Quite a lot of familiar keywords around IWA’s World Water Congress, particularly on Tuesday’s keynote, discussions and presentations. Water Wise cities is certainly part of the language in IWA now, since the launch of the new principles for Water Wise cities – echoing KWR’s science vision for a Water Wise World and indeed our recent work on resilience within the Water Wise Cities project.
Other terms on the other hand, are in visible decline: metabolism modelling is reaching a phase where the fact that the concept was probably more ambitious than the tools developed to support it is being slowly recognized – but is perhaps poised for a comeback within the context of circular economy.
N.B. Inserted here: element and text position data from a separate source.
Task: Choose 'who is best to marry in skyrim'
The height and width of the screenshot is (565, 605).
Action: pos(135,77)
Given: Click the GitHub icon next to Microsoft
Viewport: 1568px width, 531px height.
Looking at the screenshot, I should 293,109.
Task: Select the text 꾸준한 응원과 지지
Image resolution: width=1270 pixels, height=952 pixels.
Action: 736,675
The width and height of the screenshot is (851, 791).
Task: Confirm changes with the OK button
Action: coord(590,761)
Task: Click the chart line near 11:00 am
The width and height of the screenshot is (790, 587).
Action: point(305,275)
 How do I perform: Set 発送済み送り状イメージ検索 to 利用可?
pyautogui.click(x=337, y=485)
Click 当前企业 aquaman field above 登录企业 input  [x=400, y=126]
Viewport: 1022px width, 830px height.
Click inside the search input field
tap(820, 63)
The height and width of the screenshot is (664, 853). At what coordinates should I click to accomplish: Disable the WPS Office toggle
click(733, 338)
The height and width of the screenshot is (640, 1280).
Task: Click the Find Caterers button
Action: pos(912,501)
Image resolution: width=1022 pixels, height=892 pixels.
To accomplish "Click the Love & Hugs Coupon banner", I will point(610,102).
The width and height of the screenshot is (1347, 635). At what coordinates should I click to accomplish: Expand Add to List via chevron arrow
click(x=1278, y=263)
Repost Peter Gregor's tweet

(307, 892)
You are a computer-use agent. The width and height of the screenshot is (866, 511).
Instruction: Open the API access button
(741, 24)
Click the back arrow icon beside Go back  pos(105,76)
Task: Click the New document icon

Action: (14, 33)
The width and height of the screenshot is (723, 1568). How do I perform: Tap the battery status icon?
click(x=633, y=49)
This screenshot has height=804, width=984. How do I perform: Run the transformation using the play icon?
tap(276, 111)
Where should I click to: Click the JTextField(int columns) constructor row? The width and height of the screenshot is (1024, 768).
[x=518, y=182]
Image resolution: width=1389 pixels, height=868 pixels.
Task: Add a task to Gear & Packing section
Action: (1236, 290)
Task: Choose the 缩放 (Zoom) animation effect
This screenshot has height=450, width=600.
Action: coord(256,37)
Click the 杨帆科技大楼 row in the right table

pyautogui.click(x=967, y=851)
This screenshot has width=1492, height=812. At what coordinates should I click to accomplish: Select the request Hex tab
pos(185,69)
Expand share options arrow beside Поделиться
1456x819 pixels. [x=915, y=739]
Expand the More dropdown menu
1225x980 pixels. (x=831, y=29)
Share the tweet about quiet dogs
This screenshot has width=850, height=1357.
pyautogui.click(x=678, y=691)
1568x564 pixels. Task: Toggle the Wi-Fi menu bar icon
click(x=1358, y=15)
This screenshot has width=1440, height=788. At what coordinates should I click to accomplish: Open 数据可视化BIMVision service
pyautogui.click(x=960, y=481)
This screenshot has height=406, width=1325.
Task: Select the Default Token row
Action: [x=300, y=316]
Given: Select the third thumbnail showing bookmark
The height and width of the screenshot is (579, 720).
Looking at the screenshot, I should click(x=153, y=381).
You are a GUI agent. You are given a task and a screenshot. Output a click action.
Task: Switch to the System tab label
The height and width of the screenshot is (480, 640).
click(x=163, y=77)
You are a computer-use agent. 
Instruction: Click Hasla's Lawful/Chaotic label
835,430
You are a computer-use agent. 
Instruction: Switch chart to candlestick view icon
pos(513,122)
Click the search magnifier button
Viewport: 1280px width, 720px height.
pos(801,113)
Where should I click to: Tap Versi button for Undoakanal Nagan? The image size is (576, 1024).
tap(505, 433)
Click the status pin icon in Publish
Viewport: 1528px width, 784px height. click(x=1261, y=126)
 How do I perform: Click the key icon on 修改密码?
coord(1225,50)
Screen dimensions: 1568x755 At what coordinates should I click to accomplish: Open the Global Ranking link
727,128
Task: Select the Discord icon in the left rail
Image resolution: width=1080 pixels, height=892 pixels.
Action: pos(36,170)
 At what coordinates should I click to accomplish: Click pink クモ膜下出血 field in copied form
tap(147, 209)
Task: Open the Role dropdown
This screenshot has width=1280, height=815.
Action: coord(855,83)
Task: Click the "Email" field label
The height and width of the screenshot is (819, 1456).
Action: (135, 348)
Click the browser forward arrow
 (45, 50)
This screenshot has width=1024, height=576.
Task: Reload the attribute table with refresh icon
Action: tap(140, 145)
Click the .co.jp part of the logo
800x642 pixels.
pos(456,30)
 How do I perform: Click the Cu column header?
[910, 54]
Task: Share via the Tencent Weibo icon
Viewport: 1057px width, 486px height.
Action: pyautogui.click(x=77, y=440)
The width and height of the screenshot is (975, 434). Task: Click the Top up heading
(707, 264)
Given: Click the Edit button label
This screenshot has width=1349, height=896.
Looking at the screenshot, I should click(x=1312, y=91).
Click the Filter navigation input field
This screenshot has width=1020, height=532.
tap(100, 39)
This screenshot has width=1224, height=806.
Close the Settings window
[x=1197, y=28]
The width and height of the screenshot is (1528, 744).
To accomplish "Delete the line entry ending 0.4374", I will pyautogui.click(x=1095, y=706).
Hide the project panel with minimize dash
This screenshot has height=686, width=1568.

Resilience was also very much part of the language – but perhaps in a more exploratory way: IWA for example hosted a set of workshops on resilience of coastal cities to extreme events where questions of what the definition of an extreme event actually is were posed together with questions about what resilience means for the cities exposed to these events.
What was interesting to see was that from a stakeholder perspective, an extreme event was more about extreme consequences rather than extreme occurrence: a 1000-year flood in the middle of nowhere is not as extreme as a 100-year event in a dense urban area. This however raises a question on what guidelines and regulations following this paradigm should like.
Working backwards from impacts, it was suggested that the challenge for engineers is to translate impact-oriented approaches into event-oriented standards, also possibly resulting in different protection levels for different parts of the same infrastructure. This place-specific take on engineering design may seem intuitive, but of course regulations are notoriously case independent. In a changing environment, perhaps guaranteeing a (best practice) process in design for resilience, with (significant) room for customisation and adaptation to local contexts and a more or less continuous process of correcting the ever-present mismatches between planning and implementation, could be more flexible and responsive that even the best of hardwired regulations. Food for thought?